Takes Offence to Syrup Costume Reaction
Dear Editor:
Students and youths wear “offensive,” “racially insensitive” and outrageous costumes all the time for Halloween—including ones that include black makeup, such as when white kids go as Michael Jackson or when they don an afro wig to poke fun at or pay homage to an African American icon [“Commack Student Sent Home for Aunt Jemima Costume,” Oct. 31]. What of it?! And, yes, kids have worn such “offensive” costumes as Johnny Yuma (Confederate rebel) soldier uniforms and caps, Hitler outfits, and even—as did the 17-year-old who was suspended for wearing “black face” and an Aunt Jemima costume—Pocahontas costumes.
I’ve also seen kids don robes and beards to resemble Jesus or Osama Bin Laden. All such costumes are “offensive” to someone or some constituency for some reason. So what!

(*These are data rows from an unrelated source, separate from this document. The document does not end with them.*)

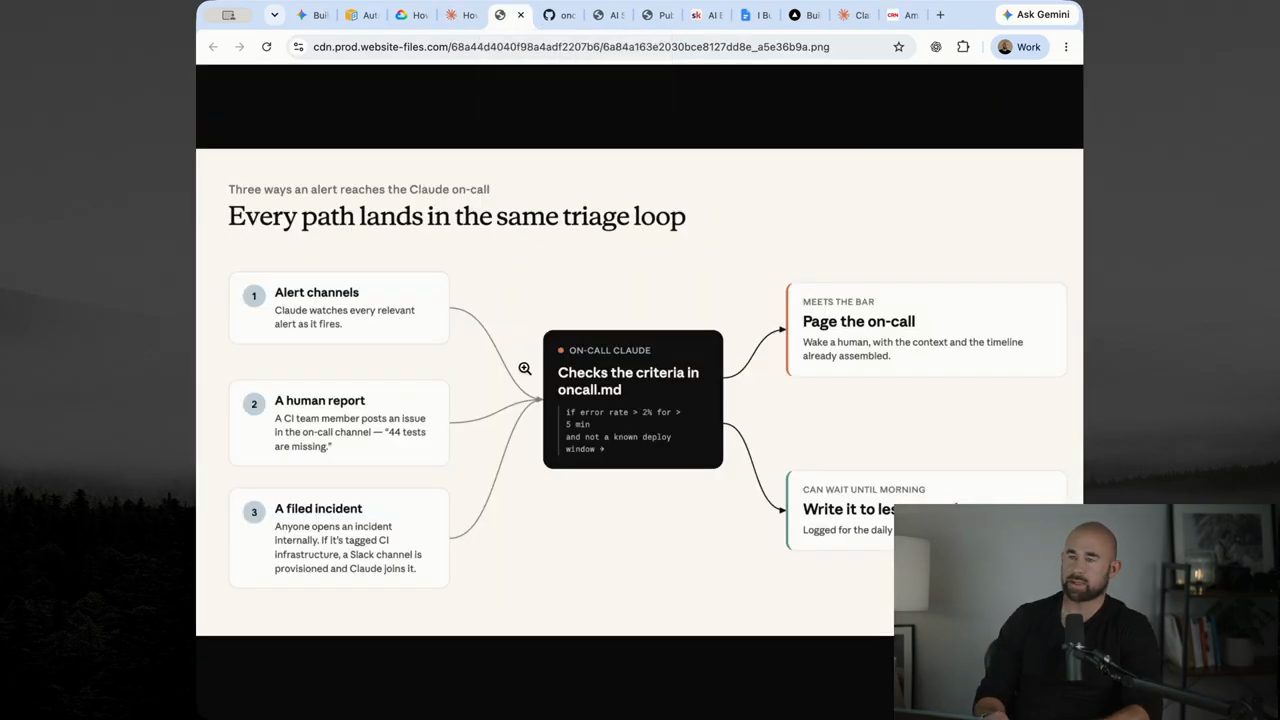Open a new tab with the plus icon
This screenshot has height=720, width=1280.
[940, 15]
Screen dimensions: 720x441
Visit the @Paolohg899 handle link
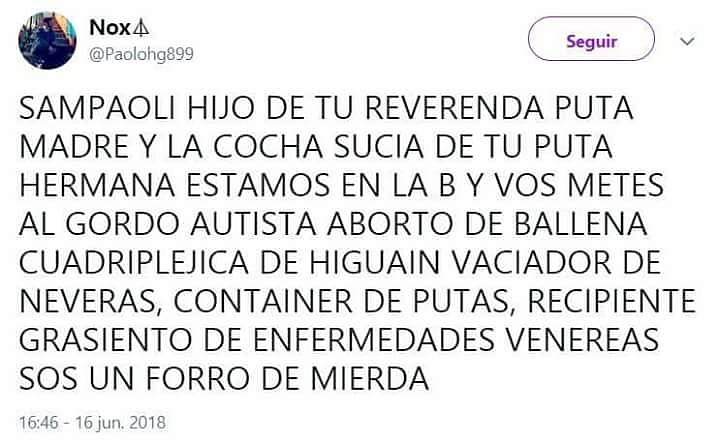141,54
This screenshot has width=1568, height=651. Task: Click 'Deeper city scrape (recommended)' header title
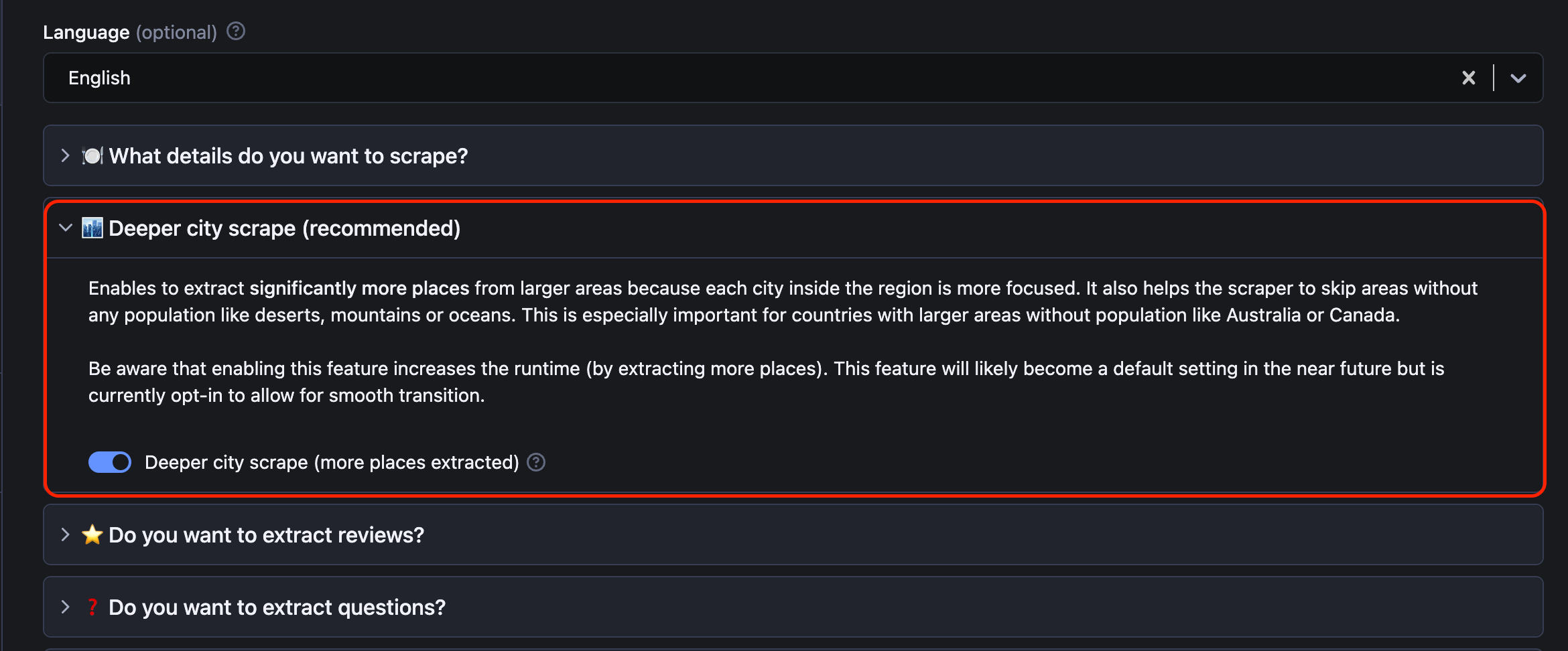coord(284,228)
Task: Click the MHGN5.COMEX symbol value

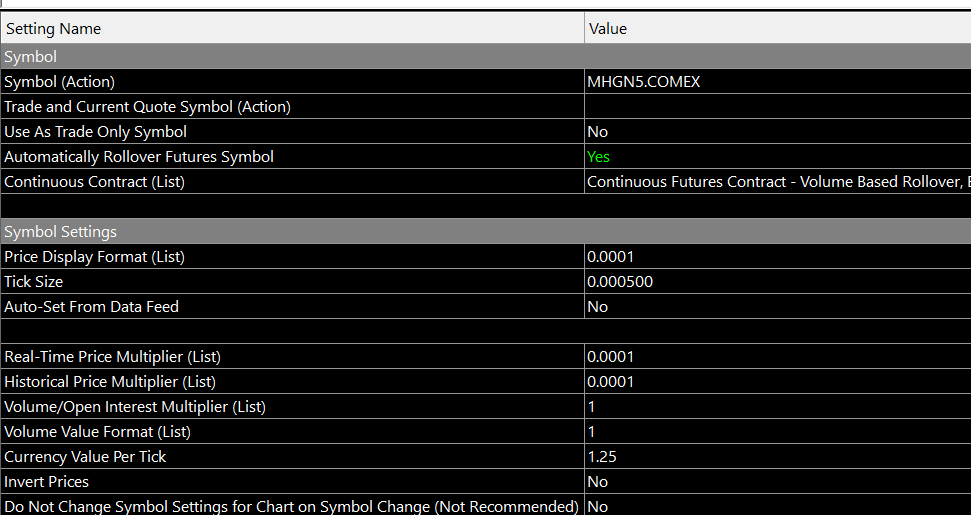Action: 644,82
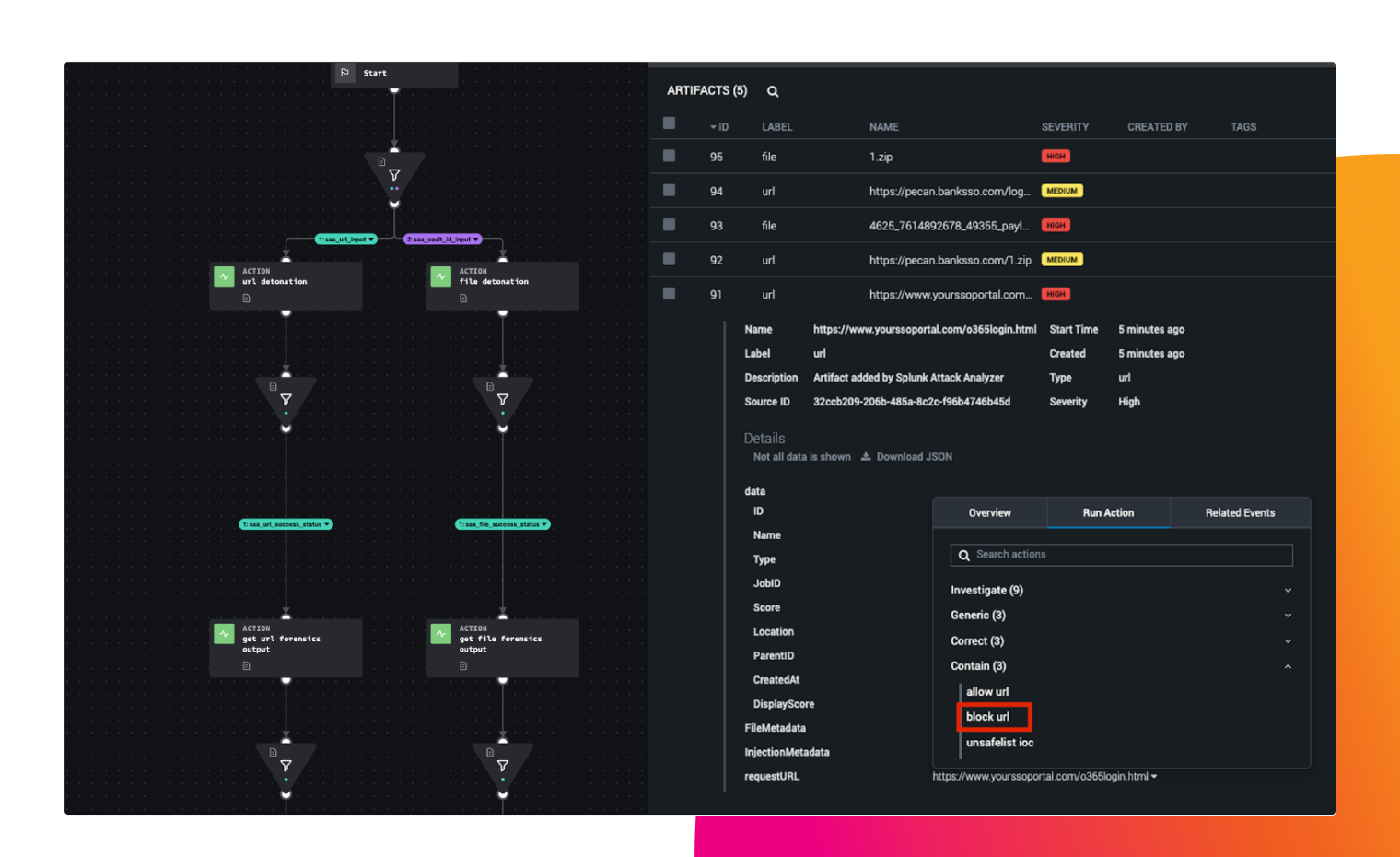Screen dimensions: 1400x857
Task: Collapse the Contain (3) action group
Action: [1288, 666]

The high school officials who suspended the 17-year-old white male student for standing his ground—for his indignantly refusing to wipe off his makeup—acted foolishly; these school officials simply overreacted, taking offense for blacks. As a black and citizen I deplore such censorship and racial paternalism by school authorities. (Incidentally, paternalism is a form of racism.) Likewise, the NAACP—which is given nowadays to knee-jerk responses of crying “racism” to plain old fun and, now, even to Halloween antics that involve the donning of costumes that poke fun at or embrace racial stereotypes—lacked the common sense to know that they shouldn’t chase after kids in Halloween drag, as if those kids were modern-day robe- and hood-wearing Ku Klux Klan members.

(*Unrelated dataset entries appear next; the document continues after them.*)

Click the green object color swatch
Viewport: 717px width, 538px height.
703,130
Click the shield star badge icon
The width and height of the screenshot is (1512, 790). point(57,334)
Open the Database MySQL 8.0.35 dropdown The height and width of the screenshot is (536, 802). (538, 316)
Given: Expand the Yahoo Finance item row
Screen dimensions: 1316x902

Civil rights forces should deplore the suspension of the high school student, who was just having fun, and we should also lament the entry of the NAACP on the wrong side of the suspension, and also wonder where was and is the ACLU? The ACLU used to combat censorship and defend with great alacrity students’ freedoms from overzealous, inane school officials.
Michael Meyers
Executive Director, New York Civil Rights Coalition
Praise from Another Former Delivery Boy
Dear Editor:
Kudos to the Long Island Press. I’m happy to see the L.I. Press is still going strong. I was an L.I. Press delivery boy way back in the early 1950s when I lived in the town of Baldwin. Newsday, the other paper, was the bad boy paper at the time and still is in my opinion. I now live in New Hampshire and continue to thoroughly enjoy reading the Long Island Press. Keep it going!